Separately, Bellsouth most likely will introduce its first full IPTV services a year from now, Don Granger, Bellsouth’s president of entertainment, said. "We will be expanding our current technical trial into a market trial in the middle of this year, where we will step it up to 1,000 participants," he said. "Depending on the results of those trials and our market evaluations, we would expect that we could go to a commercial launch in either late 2006 but more likely in early 2007."

Cautious IPTV Rollout

In January, Bellsouth signed an agreement with SES Americom to test a satellite-based video distribution service. Bellsouth will test IP Prime, which enables telcos to bundle and distribute standard-definition and high-definition TV programming with voice and broadband services. SES Americom will provide Bellsouth with video aggregation, encoding, monitoring, and transport over the IP Prime platform, which is based at the SES Americom IPTV Broadcast Center in Vernon Valley, N.J.

"SES has a long history in the satellite-distribution arena and has been moving in the direction of advanced CODEC processing of satellite services," Granger said. "We began talking with them about the possibility of using their IP Prime platform to encode and encapsulate, in an IP fashion, a number of the national networks that were available to us through our contracts, and then to transport those to us so we could interject them into our ADSL2+ platform and test them as part of our overall technical trials."

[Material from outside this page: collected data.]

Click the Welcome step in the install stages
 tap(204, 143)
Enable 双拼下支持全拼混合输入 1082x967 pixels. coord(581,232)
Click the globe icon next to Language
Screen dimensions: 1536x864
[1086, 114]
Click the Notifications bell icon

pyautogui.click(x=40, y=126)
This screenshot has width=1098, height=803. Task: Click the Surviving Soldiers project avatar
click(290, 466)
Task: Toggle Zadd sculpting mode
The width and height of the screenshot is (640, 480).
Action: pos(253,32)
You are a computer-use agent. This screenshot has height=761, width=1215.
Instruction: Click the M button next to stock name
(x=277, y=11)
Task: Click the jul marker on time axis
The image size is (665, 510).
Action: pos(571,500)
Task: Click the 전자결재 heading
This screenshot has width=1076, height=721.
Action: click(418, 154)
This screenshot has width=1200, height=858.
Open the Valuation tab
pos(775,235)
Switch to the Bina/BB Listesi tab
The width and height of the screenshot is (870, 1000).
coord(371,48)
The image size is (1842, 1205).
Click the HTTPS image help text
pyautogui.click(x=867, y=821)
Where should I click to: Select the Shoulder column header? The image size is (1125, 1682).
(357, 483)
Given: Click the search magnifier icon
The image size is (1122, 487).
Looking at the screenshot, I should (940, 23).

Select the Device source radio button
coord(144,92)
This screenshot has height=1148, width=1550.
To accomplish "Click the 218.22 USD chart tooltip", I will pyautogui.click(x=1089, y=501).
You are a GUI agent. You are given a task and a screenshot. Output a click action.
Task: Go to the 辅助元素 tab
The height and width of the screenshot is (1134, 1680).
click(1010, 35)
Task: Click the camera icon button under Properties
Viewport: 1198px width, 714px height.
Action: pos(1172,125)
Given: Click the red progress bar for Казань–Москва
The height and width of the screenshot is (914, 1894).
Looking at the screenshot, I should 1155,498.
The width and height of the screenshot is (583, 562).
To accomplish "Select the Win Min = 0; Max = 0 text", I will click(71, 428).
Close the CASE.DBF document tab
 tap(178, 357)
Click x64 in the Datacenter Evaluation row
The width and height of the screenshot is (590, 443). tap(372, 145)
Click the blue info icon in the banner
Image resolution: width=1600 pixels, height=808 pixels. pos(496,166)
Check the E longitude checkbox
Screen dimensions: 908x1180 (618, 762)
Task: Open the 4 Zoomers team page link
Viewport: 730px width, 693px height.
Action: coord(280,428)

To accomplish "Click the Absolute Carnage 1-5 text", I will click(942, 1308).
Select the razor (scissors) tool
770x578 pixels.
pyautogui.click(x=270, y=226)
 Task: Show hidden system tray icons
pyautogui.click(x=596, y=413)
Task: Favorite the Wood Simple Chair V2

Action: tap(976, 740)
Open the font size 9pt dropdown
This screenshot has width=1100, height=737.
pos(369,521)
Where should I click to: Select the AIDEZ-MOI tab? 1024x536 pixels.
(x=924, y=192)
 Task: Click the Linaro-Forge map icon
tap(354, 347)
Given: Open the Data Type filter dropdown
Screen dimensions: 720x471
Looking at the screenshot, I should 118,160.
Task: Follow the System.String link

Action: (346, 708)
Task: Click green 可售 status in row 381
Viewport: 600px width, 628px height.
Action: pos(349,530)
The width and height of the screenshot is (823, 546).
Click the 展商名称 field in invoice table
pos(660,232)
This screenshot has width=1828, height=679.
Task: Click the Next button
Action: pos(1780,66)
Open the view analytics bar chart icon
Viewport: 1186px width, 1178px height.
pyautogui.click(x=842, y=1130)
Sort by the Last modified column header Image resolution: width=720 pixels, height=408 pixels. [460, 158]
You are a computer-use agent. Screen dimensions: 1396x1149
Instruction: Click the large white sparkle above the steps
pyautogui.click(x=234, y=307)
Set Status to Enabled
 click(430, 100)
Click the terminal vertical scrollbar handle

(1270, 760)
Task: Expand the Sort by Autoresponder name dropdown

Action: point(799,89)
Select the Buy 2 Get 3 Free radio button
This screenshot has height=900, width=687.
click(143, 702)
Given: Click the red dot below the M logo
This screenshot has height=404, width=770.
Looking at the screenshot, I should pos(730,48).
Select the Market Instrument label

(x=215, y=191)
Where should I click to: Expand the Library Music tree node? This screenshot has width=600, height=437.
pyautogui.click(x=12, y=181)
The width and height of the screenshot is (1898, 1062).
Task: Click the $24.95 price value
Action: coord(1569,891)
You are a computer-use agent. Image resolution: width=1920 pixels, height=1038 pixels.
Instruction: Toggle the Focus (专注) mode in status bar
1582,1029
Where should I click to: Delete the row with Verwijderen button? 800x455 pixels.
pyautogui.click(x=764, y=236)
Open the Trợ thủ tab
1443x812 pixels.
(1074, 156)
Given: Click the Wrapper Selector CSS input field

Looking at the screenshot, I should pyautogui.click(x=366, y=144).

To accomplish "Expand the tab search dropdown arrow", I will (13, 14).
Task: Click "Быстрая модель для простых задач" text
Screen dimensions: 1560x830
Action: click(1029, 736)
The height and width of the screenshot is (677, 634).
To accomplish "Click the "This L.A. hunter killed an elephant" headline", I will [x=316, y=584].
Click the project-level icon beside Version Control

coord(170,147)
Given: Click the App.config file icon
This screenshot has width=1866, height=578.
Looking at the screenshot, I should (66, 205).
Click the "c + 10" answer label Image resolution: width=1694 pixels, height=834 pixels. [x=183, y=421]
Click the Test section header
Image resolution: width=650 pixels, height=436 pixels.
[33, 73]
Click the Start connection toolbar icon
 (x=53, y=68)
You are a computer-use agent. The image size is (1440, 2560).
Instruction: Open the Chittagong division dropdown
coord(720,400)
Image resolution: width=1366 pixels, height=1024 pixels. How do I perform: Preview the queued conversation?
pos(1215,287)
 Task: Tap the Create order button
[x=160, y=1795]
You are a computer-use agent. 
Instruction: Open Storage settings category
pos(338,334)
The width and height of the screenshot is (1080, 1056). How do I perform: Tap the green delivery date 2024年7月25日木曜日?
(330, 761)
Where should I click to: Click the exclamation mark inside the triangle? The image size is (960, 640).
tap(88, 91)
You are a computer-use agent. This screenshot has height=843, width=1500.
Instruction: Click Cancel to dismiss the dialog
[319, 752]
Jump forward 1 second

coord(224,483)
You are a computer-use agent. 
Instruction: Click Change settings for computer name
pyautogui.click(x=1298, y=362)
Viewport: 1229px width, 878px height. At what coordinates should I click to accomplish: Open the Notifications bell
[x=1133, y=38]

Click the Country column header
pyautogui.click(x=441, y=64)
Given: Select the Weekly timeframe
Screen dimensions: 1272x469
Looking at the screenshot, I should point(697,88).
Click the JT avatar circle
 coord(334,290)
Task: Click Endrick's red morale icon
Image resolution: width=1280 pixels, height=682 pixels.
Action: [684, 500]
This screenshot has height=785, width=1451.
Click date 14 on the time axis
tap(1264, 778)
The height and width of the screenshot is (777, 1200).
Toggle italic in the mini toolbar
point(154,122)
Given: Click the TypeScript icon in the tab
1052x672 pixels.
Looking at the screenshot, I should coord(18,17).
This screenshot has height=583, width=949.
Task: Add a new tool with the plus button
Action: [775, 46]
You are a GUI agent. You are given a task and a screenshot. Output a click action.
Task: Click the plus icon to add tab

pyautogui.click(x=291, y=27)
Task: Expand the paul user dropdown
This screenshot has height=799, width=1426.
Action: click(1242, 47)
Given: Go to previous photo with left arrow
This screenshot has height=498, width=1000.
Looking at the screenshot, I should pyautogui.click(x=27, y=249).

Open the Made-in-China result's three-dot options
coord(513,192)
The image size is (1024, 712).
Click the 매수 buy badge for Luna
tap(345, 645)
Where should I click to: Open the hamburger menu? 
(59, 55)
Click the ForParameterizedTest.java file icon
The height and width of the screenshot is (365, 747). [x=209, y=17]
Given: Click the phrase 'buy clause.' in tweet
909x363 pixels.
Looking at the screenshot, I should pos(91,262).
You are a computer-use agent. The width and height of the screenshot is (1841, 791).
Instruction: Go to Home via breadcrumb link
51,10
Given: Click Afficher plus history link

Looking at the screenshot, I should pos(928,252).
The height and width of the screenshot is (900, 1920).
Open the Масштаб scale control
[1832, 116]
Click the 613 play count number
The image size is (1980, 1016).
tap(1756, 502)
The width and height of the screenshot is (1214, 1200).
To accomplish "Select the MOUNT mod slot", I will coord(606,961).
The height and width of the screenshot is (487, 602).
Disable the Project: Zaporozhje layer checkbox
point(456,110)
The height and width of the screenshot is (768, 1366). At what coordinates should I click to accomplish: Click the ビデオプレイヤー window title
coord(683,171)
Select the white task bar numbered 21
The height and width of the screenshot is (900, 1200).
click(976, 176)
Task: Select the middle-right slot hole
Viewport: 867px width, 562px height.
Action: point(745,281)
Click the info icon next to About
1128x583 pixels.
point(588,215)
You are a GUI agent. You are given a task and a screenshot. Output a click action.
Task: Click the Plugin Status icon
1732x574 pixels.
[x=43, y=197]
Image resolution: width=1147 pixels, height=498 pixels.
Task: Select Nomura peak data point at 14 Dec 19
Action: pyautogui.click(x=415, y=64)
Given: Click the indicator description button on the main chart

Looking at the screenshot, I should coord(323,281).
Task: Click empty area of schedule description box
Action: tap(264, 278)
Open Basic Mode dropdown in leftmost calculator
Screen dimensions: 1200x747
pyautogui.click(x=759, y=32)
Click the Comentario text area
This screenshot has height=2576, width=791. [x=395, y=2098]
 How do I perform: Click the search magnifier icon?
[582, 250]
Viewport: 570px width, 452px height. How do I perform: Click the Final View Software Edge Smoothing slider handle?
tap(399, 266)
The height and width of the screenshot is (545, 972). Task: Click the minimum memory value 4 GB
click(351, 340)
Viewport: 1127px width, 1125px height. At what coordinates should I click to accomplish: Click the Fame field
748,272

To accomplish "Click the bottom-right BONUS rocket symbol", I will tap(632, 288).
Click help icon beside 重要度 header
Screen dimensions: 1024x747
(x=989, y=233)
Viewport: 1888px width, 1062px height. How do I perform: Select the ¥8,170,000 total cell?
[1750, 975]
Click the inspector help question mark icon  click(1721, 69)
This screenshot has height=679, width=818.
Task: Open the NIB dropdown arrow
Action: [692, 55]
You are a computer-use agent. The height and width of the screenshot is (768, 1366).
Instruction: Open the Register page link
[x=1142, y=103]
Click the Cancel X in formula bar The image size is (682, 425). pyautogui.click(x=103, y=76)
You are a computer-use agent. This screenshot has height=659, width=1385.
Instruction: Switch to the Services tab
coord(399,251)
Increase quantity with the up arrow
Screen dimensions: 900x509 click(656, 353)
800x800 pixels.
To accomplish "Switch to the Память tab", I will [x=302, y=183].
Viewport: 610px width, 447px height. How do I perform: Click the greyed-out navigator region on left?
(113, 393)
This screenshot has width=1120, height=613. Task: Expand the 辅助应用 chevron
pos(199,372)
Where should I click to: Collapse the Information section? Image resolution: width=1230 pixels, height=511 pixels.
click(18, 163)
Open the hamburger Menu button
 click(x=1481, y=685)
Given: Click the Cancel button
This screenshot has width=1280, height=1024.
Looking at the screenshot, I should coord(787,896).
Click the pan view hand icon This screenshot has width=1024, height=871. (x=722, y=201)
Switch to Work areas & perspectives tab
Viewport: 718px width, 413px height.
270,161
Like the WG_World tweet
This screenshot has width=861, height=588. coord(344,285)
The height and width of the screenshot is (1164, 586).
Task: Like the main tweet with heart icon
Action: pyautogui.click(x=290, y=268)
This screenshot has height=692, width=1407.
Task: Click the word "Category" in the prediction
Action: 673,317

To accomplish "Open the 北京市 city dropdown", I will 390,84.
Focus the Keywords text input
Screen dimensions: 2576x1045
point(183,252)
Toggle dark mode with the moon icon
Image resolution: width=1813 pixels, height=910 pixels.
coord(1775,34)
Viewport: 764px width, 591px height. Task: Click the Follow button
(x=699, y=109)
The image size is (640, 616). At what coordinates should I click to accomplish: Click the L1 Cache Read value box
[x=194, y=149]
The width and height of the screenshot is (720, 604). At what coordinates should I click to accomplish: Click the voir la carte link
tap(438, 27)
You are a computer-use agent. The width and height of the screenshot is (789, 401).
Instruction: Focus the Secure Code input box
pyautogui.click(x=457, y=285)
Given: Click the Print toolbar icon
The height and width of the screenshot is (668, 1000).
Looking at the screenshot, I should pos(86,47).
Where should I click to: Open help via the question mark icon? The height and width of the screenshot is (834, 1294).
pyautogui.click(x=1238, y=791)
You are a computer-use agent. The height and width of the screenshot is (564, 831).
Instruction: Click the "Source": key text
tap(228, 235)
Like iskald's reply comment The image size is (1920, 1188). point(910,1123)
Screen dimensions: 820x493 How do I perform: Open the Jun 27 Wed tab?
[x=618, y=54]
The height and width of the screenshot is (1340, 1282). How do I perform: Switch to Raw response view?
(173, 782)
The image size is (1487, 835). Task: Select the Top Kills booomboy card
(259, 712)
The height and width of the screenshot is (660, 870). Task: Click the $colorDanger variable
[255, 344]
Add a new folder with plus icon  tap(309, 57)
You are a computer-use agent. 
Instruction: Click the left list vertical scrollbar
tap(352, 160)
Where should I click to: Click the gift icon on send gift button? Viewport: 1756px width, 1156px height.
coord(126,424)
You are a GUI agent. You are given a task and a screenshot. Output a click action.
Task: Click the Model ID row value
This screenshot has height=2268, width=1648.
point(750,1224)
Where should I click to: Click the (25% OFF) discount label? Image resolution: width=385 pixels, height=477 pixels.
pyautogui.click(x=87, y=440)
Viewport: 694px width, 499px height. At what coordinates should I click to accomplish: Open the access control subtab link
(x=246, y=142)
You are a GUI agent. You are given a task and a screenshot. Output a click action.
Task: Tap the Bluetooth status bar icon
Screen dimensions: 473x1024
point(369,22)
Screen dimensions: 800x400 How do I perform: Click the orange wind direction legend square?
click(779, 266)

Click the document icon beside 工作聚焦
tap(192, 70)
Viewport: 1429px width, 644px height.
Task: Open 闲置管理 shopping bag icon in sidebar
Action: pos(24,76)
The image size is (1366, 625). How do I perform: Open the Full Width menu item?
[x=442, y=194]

Granger admits Bellsouth is very much in education mode this year as it tracks its trial. "We have learned that it takes a long time for the whole ecosystem to come together, to really make the whole process work," he said. "When I say ecosystem, I am talking about the network facility vendors, the IPTV software vendors, and the encoding and the [set- top box] vendors who really develop the next-generation transport-processing equipment that is necessary to make this a viable service. That is coming together very well."

The Microsoft Question

One of the key questions facing Bellsouth as its gets nearer commercial launch is whether it will fully commit itself to launching IPTV on the Microsoft TV platform. "We are very aligned with them on the technical trials," Granger said. "We are using the current generation of their middleware and their digital rights management system to deliver IPTV services to all of our technical trial participants. They are a fundamental part of that trial initiative. As we move forward with the market trial, they will be the foundation service for that trial as well. In terms of an overall commitment, that is still an issue that is being addressed.

"As we get more comfortable with the technology and the economics around the business, we can move very rapidly forward with the signing of a commercial contract. But we’re not there yet."

Bellsouth is not waiting to see how the Microsoft platform works elsewhere and, in particular, at the reborn AT&T, Granger said.

It does not seem to bother Granger that rival AT&T will likely launch commercial IPTV services this year ahead of Bellsouth, as such work "has paved the way for others.

"I think they are on the right trajectory, and I applaud them at being the leaders in this space. They have driven a lot of the ecosystem, the chip manufacturers, the set-top box (STB) manufacturers and encoding industry as well as the network equipment manufacturers to really step up to the plate and address the needs of the North American telcos," he said. "We are riding the same curve as they are. They are just a little bit ahead on the curve."